FIG. 4 is a diagram illustrating a configuration for a first irradiation procedure for irradiating an alignment film with ultraviolet rays in the method for manufacturing a liquid crystal display device according to the first embodiment.

FIG. 5 is a diagram illustrating a configuration for a second irradiation procedure for irradiating the alignment film with ultraviolet rays in the method of manufacturing the liquid crystal display device according to the first embodiment.

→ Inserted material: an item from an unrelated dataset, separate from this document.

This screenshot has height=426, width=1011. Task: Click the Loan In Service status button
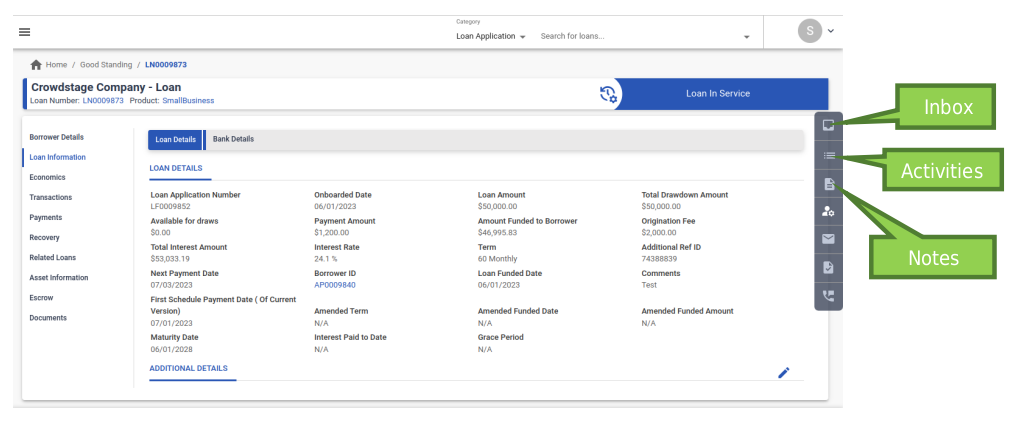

FIG. 6 is a diagram showing a state of a display surface of the liquid crystal display device 1 before irradiation with ultraviolet rays in the method of manufacturing the liquid crystal display device according to the second embodiment of the present invention.

[Explanation of symbols]

 DESCRIPTION OF SYMBOLS 1 Liquid crystal display device 5 Liquid crystal panel 19, 20 Alignment film 33a, 33b, 44 Ultraviolet ray 43 Mask

 ──────────────────────────────────────────────────続 き Continued on the front page F term (reference) 2H090 HB07Y HB08Y HB12Y HC06 HC16 JB02 JB03 KA07 LA01 LA02 LA04 LA09 LA20 MA01 MA03 MB02 MB06 MB14

Claims (10)

[Claims] 1. A step of forming a thin film made of a predetermined alignment material, a step of performing a predetermined alignment process on the thin film, and a portion of the thin film after the alignment process where unevenness due to the alignment process occurs. And a step of irradiating an ultraviolet ray. 2. The method according to claim 1, wherein the alignment process is a rubbing process. 3. The method according to claim 1, wherein the ultraviolet light is laser ultraviolet light. 4. The method according to claim 1, wherein the ultraviolet light is natural light ultraviolet light. 5. The method according to claim 1, wherein the ultraviolet light is linearly or elliptically polarized ultraviolet light. 6. A photomask in which only the portion of the thin film that overlaps with the uneven portion in the thin film is interposed between the thin film after the alignment treatment and the light source of the ultraviolet light. 2. The method for producing an alignment film according to claim 1, wherein the light is radiated in a predetermined area from the light source in this state. 7. The method for producing an alignment film according to claim 1, wherein at least one of the two substrate members having translucency is provided on one surface of at least one of the substrate members. A method of manufacturing an optical element, comprising: a step of manufacturing an alignment film; and a step of sealing a liquid crystal in a space between the two substrate members after the formation of the alignment film. 8. A step of forming a thin film made of a predetermined alignment material on one surface of at least one substrate member of at least one of the two substrate members having translucency,
A step of performing a predetermined alignment process on the thin film, and a forming method including a step of sealing liquid crystal in a space between the two substrate members including the thin film after the alignment process,
A method for manufacturing an optical element, comprising: a step of forming an optical element; and a step of irradiating ultraviolet light to a portion of the thin film after the alignment treatment in which unevenness has occurred in the optical element. 9. A method for manufacturing an alignment film according to claim 1, wherein at least one of the two substrate members has a light-transmitting property. An optical element comprising: an alignment film manufactured on one surface of a substrate member; and a liquid crystal layer interposed in a space between the two substrate members. 10. A substrate formed by subjecting a thin film made of a predetermined alignment material to a predetermined alignment treatment, wherein at least one of the two substrate members has a light-transmitting property, and at least one of the two substrate members An optical element including an alignment film disposed on one surface of one substrate member and a liquid crystal layer interposed in a space between the two substrate members, wherein the liquid crystal layer includes The ultraviolet element is irradiated to a portion of the alignment film where unevenness has occurred.